One of the volumes of Series II was reviewed by Giles R. Hoyt (Max Kade German-American Center, IUPUI) and spot-checks similar to those made by Prof. Dr. Holtmann and Michael Palmer revealed the same kind of errors.

Whatever the differences may be between NARA’s online version and the book or CD-ROMs, it seems likely that the pitfalls may apply to all three — which is why I was hoping for lists produced in England or Germany that might have been independently created and indexed.

For example, someone whose research subject left Hamburg in 1850 could consult Clifford Neal Smith’s Reconstructed Passenger Lists for 1850: Hamburg to Australia, Brazil, Canada, Chile, and the United States, Parts 1, 2, 3, & 4:

Working from microfilm copies of the Hamburg police lists, Clifford
Neal Smith has here reconstructed the identities of about 7,000
Hamburg passengers whose names were found among 60 separate lists for
the year 1850. For each entry the compiler provides the following
information: passenger’s surname, given name, occupation, birthplace,
and reference number from the police register.

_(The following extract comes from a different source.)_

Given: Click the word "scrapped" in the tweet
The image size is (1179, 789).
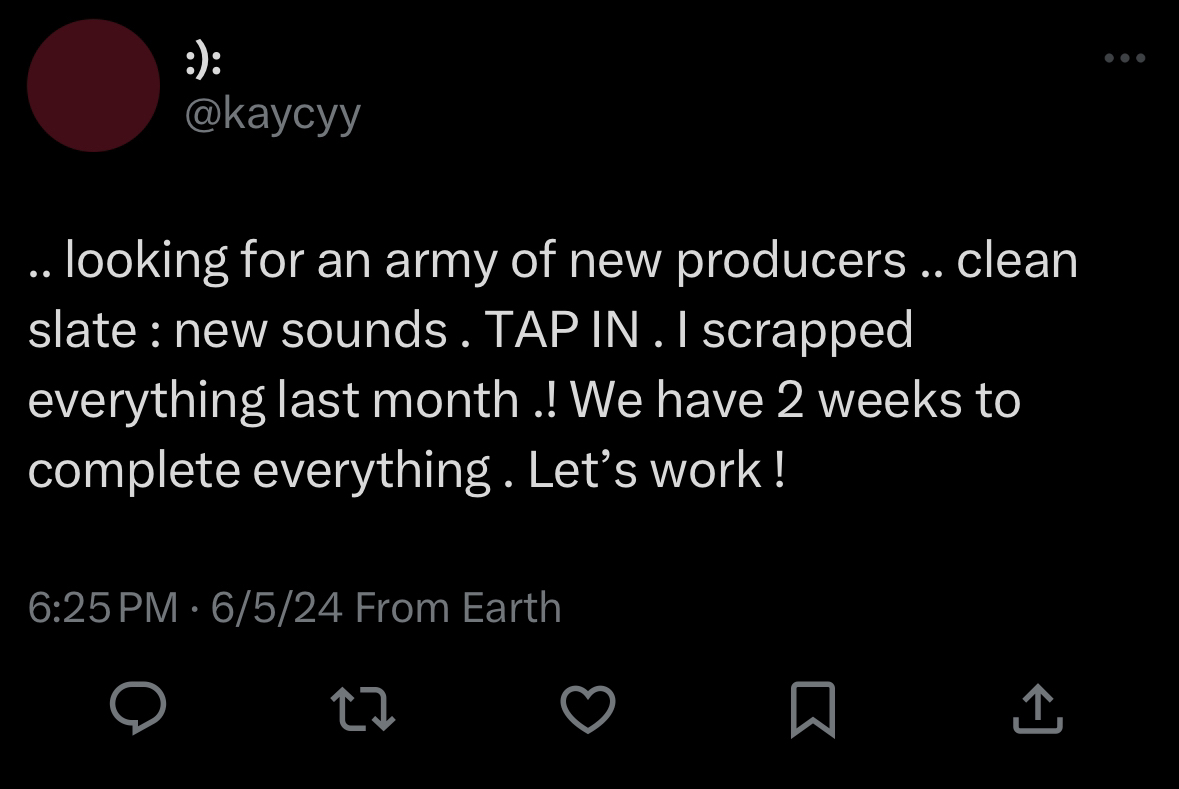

The U.S. Customs Service records, which are the only surviving immigration records for the port of New York before 1892, have very limited information compared to the passenger lists from other ports (or from post-1892 New York arrival records).

Also, the handwriting on the extant customs list is not very good. If I could find any overlapping segment of the passenger list for this voyage, comparing them would help decipher the handwriting on the US Customs Service list.


As of 20 May 2015, the OPA (Online Public Access) at NARA has been replaced by a new catalog at http://www.archives.gov/research/catalog/ .

One Answer

According to Wikipedia, SS Neckar was operated by Norddeutscher Lloyd (NDL). An arrival from 1882 means that the ship was the first S/S Neckar, not the later one launched in 1901. Wikipedia describes it like this:

SS Neckar (1874), in service 1874–1896; scrapped at Genoa, 1896

Norway Heritage gives a build date of 1873 for the Neckar. In their 1882 fleet list for NDL, the Authorisation & Routes entry says:

Via Fredrikshavn or Hamburg and Bremen to New York or Baltimore, and via Hull or London and Southampton to New York

The arrival of interest on 26 June 1882 probably corresponds to this entry from the schedule on the Norway Heritage site:

1882 Bremen June 11 New York June 24 (no remarks)

Trond Austheim's page Arrivals reported in Norwegian newspapers February 1882 also on Norway Heritage, says "Passenger list is usually dated 1 - 2 days after arrival".

Looking at US Newspapers on the website Genealogy Bank confirms this. The Neckar's arrival on the 24th is mentioned in the shipping news published in the Sunday, June 25, 1882 issue of the Evansville Courier and Press (Evansville, Indiana), page 1, and the Monday, June 26, 1882 issue of the Cincinnati Daily Gazette (Cincinnati, Ohio), page: 2.

According to the Friday, June 9, 1882 issue of the New York Herald (New York, New York), and an ad published in the same newspaper on Wednesday, June 14, 1882, the Neckar was scheduled to depart for Bremen on June 28th. This would seem to confirm Norway Heritage's information that the NDL ships sailed either to New York City or to Baltimore, and not Bremen to New York to Baltimore to Bremen. (Later articles in the New York Herald indicate that the Neckar returned to Bremen by way of Brussels.)